Si vous allez de Marmoutier à Wangenbourg, vous pourriez
être surpris de voir surgir des arbres un clocher et un village,
et plus encore de voir que se cache au cœur de celui-ci, un château,
niché contre la colline.
Et quand vous passerez sur cette route, celle qui mène
au cœur du village, regardez bien en contrebas : là vous le
verrez, le château que chacun d'entre nous a rêvé
d'explorer :
LE CHATEAU
DE BIRKENWALD
Il est midi, j'arrive
enfin à Birkenwald, bien heureuse d'être à l'heure
à mon rendez-vous avec Pierre qui, d'ailleurs, ayant repéré
mon immatriculation 25 s'avance vers moi. Présentations, blablabla,
on dit un peu de mal de tout le monde (juste histoire de vous faire
enrager) et on passe aux choses sérieuses.
Pierre avait réservé une table à l'hôtel
des Vosges et le repas commence par …….ah, vous ne voulez pas connaître
le menu du restaurant……….. vous préférez passer à
la visite du château, … le riesling……………… non vous ne voulez
pas savoir…………………….. D'accord, d'accord on se calme, …………si vous proférez
des injures je ne dis plus rien, moi ………….…… là c'est mieux !

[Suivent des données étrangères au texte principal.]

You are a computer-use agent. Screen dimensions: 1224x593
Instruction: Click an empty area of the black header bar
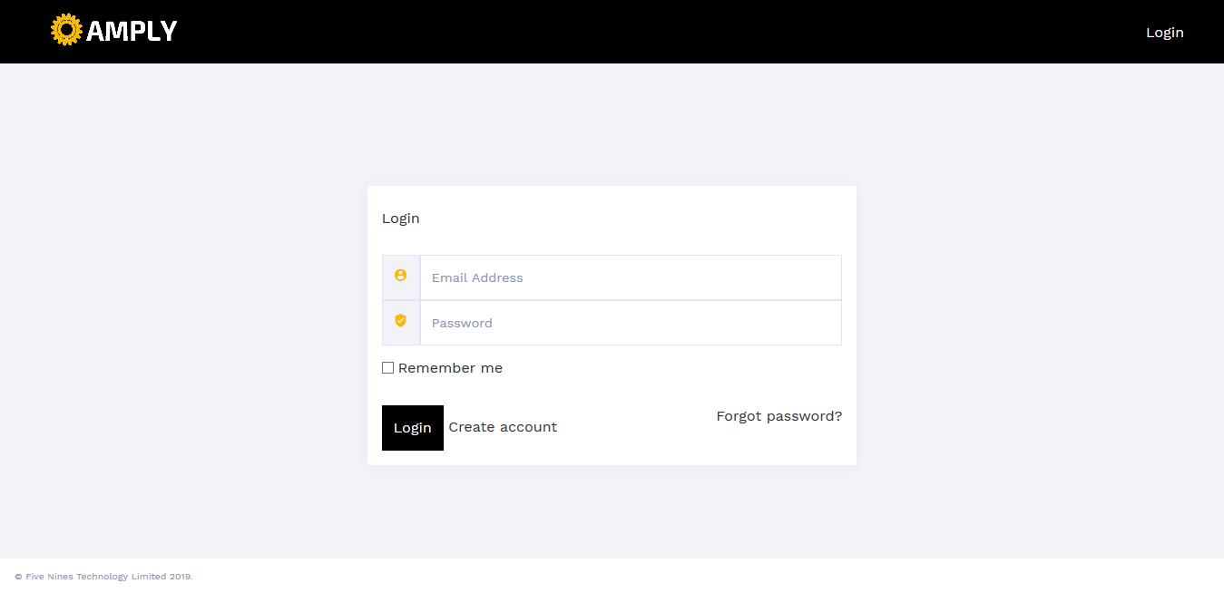pyautogui.click(x=635, y=32)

Avançons de deux heures environ.
Il est 14h30
et nous attendons sagement sur les marches d'entrée Madame Ghislaine
Nivelleau de la Brunière née Latouche. Nous voyons arriver
une Dame blonde d'environ cinquante ans, très classe dirais-je,
et Pierre me reprendrait en disant très noble (le fossé
des générations), possédant un humour à vous
faire rouler par terre.
Vue face nord
Vue face est
Nous commençons
la visite par un peu d'histoire en faisant un tour extérieur du
château. Ah, il a bien grandi ce château depuis l'an 880 où
il n'était alors qu'une maison fortifiée appartenant
à une impératrice d'Outre-rhin devenue Abbesse d'Andlau
puis Sainte Richarde.
Moult nobles
gens ont vécu en ces murs mais je vous ferai grâce d'un cours
d'histoire, je ne m'arrêterai que sur ceux qui ont particulièrement
marqué ces nobles pierres.
Tout d'abord,
Louis d'Ingenheim qui le reçut en 1529 et dont le fils bâtit
le château tel qu'il est encore actuellement (souvenez-vous
de la date 1562 sculptée au-dessus de la porte nord). Surmontant
cette inscription, les blasons des deux familles d'Ingenheim et Lansberg
(son épouse).
De ces
deux blasons, l'un doit vous dire quelque chose. Nous verrons ce détail
plus tard.
Détail
Blason porte nord
Revenons
à l'histoire. Vint la guerre de Trente ans. Les Français étant
à peine moins barbares que les Suédois, on les appela
à la rescousse : ce furent des Normands qui débarquèrent
et l'un d'eux, Gabriel du Terrier, épousa Marie Ursule d'Andlau
(on sait pas comment, mais il l'a fait) et s'installa à Birkenwald.
Cet homme avait
amené avec lui de nombreux normands qui s'aperçurent que
le vin valait bien le cidre, que le schnaps pouvait fort bien remplacer le
calva et que les filles n'étaient pas plus mal ici qu'ailleurs.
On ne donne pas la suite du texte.